* _About this task_
Transcribe every record that appears below, exactly and in full.

* _Record extracts_
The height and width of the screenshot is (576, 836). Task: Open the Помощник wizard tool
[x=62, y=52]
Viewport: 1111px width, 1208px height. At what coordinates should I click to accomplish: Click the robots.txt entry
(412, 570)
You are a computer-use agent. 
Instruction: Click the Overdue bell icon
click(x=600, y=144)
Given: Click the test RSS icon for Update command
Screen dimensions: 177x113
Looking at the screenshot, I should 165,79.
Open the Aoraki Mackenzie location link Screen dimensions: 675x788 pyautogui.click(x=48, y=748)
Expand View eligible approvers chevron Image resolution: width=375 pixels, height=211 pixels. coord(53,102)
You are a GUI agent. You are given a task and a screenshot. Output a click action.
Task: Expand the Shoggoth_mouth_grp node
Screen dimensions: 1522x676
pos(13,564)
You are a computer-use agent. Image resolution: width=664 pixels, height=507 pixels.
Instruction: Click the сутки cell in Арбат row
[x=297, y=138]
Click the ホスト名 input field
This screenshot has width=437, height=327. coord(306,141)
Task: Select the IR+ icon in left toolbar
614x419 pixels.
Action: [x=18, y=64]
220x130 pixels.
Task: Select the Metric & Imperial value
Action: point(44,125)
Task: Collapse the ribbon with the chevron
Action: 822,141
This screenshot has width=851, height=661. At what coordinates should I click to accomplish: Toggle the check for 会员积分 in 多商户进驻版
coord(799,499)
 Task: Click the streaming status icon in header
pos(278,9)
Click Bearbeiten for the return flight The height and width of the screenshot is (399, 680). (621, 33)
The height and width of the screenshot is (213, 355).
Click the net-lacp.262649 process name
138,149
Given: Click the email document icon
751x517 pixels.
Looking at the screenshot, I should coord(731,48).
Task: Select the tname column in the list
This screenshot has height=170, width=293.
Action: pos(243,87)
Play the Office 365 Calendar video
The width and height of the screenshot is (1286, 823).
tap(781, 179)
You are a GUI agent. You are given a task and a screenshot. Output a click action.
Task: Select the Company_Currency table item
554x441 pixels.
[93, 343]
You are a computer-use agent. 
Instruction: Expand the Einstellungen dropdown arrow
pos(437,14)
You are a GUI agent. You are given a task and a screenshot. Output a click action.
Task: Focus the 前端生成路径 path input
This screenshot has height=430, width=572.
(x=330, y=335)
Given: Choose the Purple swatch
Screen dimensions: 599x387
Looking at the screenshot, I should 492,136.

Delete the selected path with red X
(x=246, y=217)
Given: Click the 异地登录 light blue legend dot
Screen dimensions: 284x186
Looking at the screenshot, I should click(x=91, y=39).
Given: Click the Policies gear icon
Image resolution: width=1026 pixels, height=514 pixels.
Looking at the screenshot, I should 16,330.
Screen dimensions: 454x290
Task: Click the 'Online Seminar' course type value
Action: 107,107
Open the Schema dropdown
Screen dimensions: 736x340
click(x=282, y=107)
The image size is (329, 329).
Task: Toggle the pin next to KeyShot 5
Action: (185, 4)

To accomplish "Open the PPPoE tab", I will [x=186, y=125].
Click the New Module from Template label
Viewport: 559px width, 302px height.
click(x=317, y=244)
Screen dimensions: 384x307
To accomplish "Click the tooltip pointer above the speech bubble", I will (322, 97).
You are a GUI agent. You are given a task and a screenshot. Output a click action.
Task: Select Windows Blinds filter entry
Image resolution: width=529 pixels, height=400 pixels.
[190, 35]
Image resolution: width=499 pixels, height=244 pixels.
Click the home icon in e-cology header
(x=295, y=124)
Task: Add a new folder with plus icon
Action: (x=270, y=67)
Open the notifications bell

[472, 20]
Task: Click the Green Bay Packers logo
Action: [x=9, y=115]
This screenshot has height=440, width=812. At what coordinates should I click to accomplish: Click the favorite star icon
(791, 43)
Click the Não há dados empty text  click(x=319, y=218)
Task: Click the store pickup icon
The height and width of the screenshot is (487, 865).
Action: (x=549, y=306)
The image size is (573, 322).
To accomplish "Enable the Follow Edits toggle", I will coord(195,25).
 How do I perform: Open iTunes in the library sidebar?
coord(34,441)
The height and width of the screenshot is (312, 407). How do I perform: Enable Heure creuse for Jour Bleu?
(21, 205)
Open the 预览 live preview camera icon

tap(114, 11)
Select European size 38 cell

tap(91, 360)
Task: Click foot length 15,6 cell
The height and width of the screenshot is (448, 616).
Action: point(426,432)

* _Response to the exercise_
The height and width of the screenshot is (576, 836). Task: Open the Помощник wizard tool
[x=62, y=52]
Viewport: 1111px width, 1208px height. At what coordinates should I click to accomplish: Click the robots.txt entry
(412, 570)
You are a computer-use agent. 
Instruction: Click the Overdue bell icon
click(x=600, y=144)
Given: Click the test RSS icon for Update command
Screen dimensions: 177x113
Looking at the screenshot, I should 165,79.
Open the Aoraki Mackenzie location link Screen dimensions: 675x788 pyautogui.click(x=48, y=748)
Expand View eligible approvers chevron Image resolution: width=375 pixels, height=211 pixels. coord(53,102)
You are a GUI agent. You are given a task and a screenshot. Output a click action.
Task: Expand the Shoggoth_mouth_grp node
Screen dimensions: 1522x676
pos(13,564)
You are a computer-use agent. Image resolution: width=664 pixels, height=507 pixels.
Instruction: Click the сутки cell in Арбат row
[x=297, y=138]
Click the ホスト名 input field
This screenshot has width=437, height=327. coord(306,141)
Task: Select the IR+ icon in left toolbar
614x419 pixels.
Action: [x=18, y=64]
220x130 pixels.
Task: Select the Metric & Imperial value
Action: point(44,125)
Task: Collapse the ribbon with the chevron
Action: 822,141
This screenshot has width=851, height=661. At what coordinates should I click to accomplish: Toggle the check for 会员积分 in 多商户进驻版
coord(799,499)
 Task: Click the streaming status icon in header
pos(278,9)
Click Bearbeiten for the return flight The height and width of the screenshot is (399, 680). (621, 33)
The height and width of the screenshot is (213, 355).
Click the net-lacp.262649 process name
138,149
Given: Click the email document icon
751x517 pixels.
Looking at the screenshot, I should coord(731,48).
Task: Select the tname column in the list
This screenshot has height=170, width=293.
Action: pos(243,87)
Play the Office 365 Calendar video
The width and height of the screenshot is (1286, 823).
tap(781, 179)
You are a GUI agent. You are given a task and a screenshot. Output a click action.
Task: Select the Company_Currency table item
554x441 pixels.
[93, 343]
You are a computer-use agent. 
Instruction: Expand the Einstellungen dropdown arrow
pos(437,14)
You are a GUI agent. You are given a task and a screenshot. Output a click action.
Task: Focus the 前端生成路径 path input
This screenshot has height=430, width=572.
(x=330, y=335)
Given: Choose the Purple swatch
Screen dimensions: 599x387
Looking at the screenshot, I should 492,136.

Delete the selected path with red X
(x=246, y=217)
Given: Click the 异地登录 light blue legend dot
Screen dimensions: 284x186
Looking at the screenshot, I should click(x=91, y=39).
Given: Click the Policies gear icon
Image resolution: width=1026 pixels, height=514 pixels.
Looking at the screenshot, I should 16,330.
Screen dimensions: 454x290
Task: Click the 'Online Seminar' course type value
Action: 107,107
Open the Schema dropdown
Screen dimensions: 736x340
click(x=282, y=107)
The image size is (329, 329).
Task: Toggle the pin next to KeyShot 5
Action: (185, 4)

To accomplish "Open the PPPoE tab", I will [x=186, y=125].
Click the New Module from Template label
Viewport: 559px width, 302px height.
click(x=317, y=244)
Screen dimensions: 384x307
To accomplish "Click the tooltip pointer above the speech bubble", I will (322, 97).
You are a GUI agent. You are given a task and a screenshot. Output a click action.
Task: Select Windows Blinds filter entry
Image resolution: width=529 pixels, height=400 pixels.
[190, 35]
Image resolution: width=499 pixels, height=244 pixels.
Click the home icon in e-cology header
(x=295, y=124)
Task: Add a new folder with plus icon
Action: (x=270, y=67)
Open the notifications bell

[472, 20]
Task: Click the Green Bay Packers logo
Action: [x=9, y=115]
This screenshot has height=440, width=812. At what coordinates should I click to accomplish: Click the favorite star icon
(791, 43)
Click the Não há dados empty text  click(x=319, y=218)
Task: Click the store pickup icon
The height and width of the screenshot is (487, 865).
Action: (x=549, y=306)
The image size is (573, 322).
To accomplish "Enable the Follow Edits toggle", I will coord(195,25).
 How do I perform: Open iTunes in the library sidebar?
coord(34,441)
The height and width of the screenshot is (312, 407). How do I perform: Enable Heure creuse for Jour Bleu?
(21, 205)
Open the 预览 live preview camera icon

tap(114, 11)
Select European size 38 cell

tap(91, 360)
Task: Click foot length 15,6 cell
The height and width of the screenshot is (448, 616).
Action: point(426,432)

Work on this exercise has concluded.